TEXT UNDER STUDY -
+++

SMA CARNI-VAL trial part I: double-blind, randomized, placebo-controlled trial of L-carnitine and valproic acid in spinal muscular atrophy

Kathryn J Swoboda, Charles B Scott, Thomas O Crawford, Louise R Simard, Sandra P Reyna, Kristin J Krosschell, Gyula Acsadi, Bakri Elsheik, Mary K Schroth, Guy D'Anjou, Bernard LaSalle, Thomas W Prior, Susan L Sorenson, Jo Anne Maczulski, Mark B Bromberg, Gary M Chan, John T Kissel, Project Cure Spinal Muscular Atrophy Investigators Network, Kathryn J Swoboda, Charles B Scott, Thomas O Crawford, Louise R Simard, Sandra P Reyna, Kristin J Krosschell, Gyula Acsadi, Bakri Elsheik, Mary K Schroth, Guy D'Anjou, Bernard LaSalle, Thomas W Prior, Susan L Sorenson, Jo Anne Maczulski, Mark B Bromberg, Gary M Chan, John T Kissel, Project Cure Spinal Muscular Atrophy Investigators Network

Abstract

Background: Valproic acid (VPA) has demonstrated potential as a therapeutic candidate for spinal muscular atrophy (SMA) in vitro and in vivo.

Methods: Two cohorts of subjects were enrolled in the SMA CARNIVAL TRIAL, a non-ambulatory group of "sitters" (cohort 1) and an ambulatory group of "walkers" (cohort 2). Here, we present results for cohort 1: a multicenter phase II randomized double-blind intention-to-treat protocol in non-ambulatory SMA subjects 2-8 years of age. Sixty-one subjects were randomized 1:1 to placebo or treatment for the first six months; all received active treatment the subsequent six months. The primary outcome was change in the modified Hammersmith Functional Motor Scale (MHFMS) score following six months of treatment. Secondary outcomes included safety and adverse event data, and change in MHFMS score for twelve versus six months of active treatment, body composition, quantitative SMN mRNA levels, maximum ulnar CMAP amplitudes, myometry and PFT measures.

Results: At 6 months, there was no difference in change from the baseline MHFMS score between treatment and placebo groups (difference = 0.643, 95% CI = -1.22-2.51). Adverse events occurred in >80% of subjects and were more common in the treatment group. Excessive weight gain was the most frequent drug-related adverse event, and increased fat mass was negatively related to change in MHFMS values (p = 0.0409). Post-hoc analysis found that children ages two to three years that received 12 months treatment, when adjusted for baseline weight, had significantly improved MHFMS scores (p = 0.03) compared to those who received placebo the first six months. A linear regression analysis limited to the influence of age demonstrates young age as a significant factor in improved MHFMS scores (p = 0.007).

+++

DATA EXTRACTS -
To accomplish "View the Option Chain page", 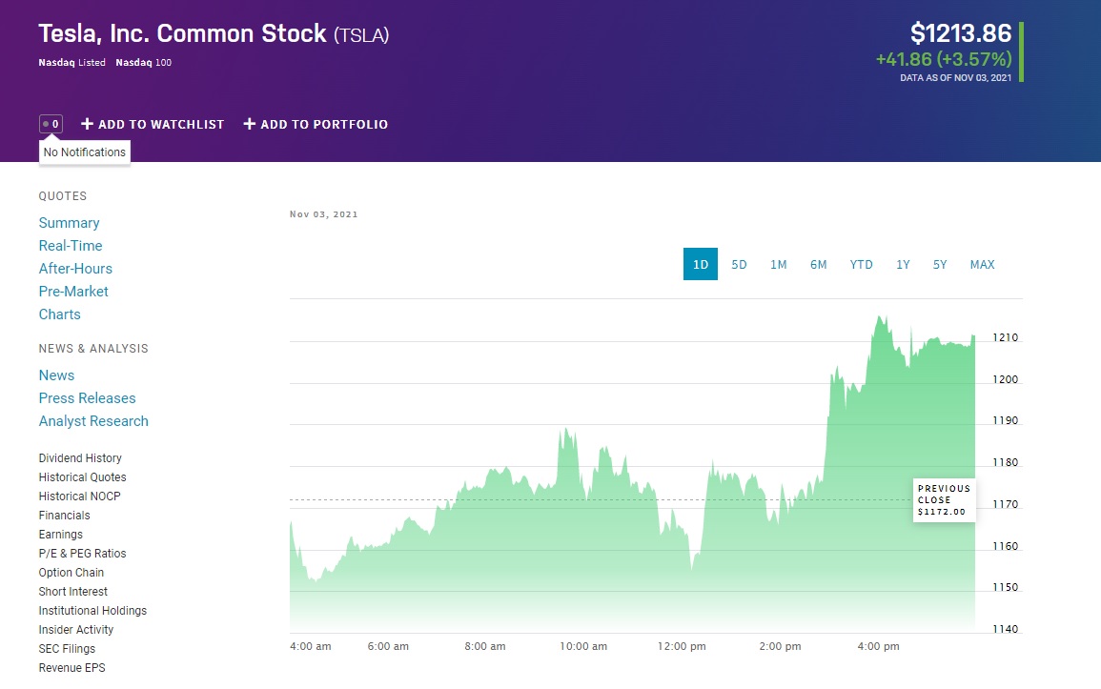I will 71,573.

+++

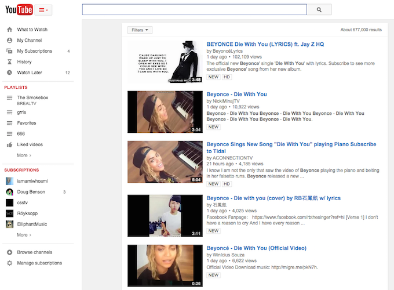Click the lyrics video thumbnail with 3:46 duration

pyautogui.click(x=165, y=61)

+++

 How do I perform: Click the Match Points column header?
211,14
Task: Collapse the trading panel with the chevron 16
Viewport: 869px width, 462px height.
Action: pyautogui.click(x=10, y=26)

+++

YOUR TASKS -
**a)** Update the valproic acid trial abstract, beginning at the words "Results: At 6" and stopping after "(p = 0.007).", so that "MHFMS" is replaced with "modified Hammersmith score".
**b)** Answer these questions from the valproic acid trial abstract:
(i) How many subjects in cohort 1 were randomized?
(ii) What age range did the cohort 1 subjects fall in?
(iii) Which drug-related adverse event was the most frequent?
None of the material is needed.

ANSWERS GIVEN -
**a)**
Results: At 6 months, there was no difference in change from the baseline modified Hammersmith score score between treatment and placebo groups (difference = 0.643, 95% CI = -1.22-2.51). Adverse events occurred in >80% of subjects and were more common in the treatment group. Excessive weight gain was the most frequent drug-related adverse event, and increased fat mass was negatively related to change in modified Hammersmith score values (p = 0.0409). Post-hoc analysis found that children ages two to three years that received 12 months treatment, when adjusted for baseline weight, had significantly improved modified Hammersmith score scores (p = 0.03) compared to those who received placebo the first six months. A linear regression analysis limited to the influence of age demonstrates young age as a significant factor in improved modified Hammersmith score scores (p = 0.007).

**b)**
(i) Sixty-one
(ii) 2-8 years
(iii) Excessive weight gain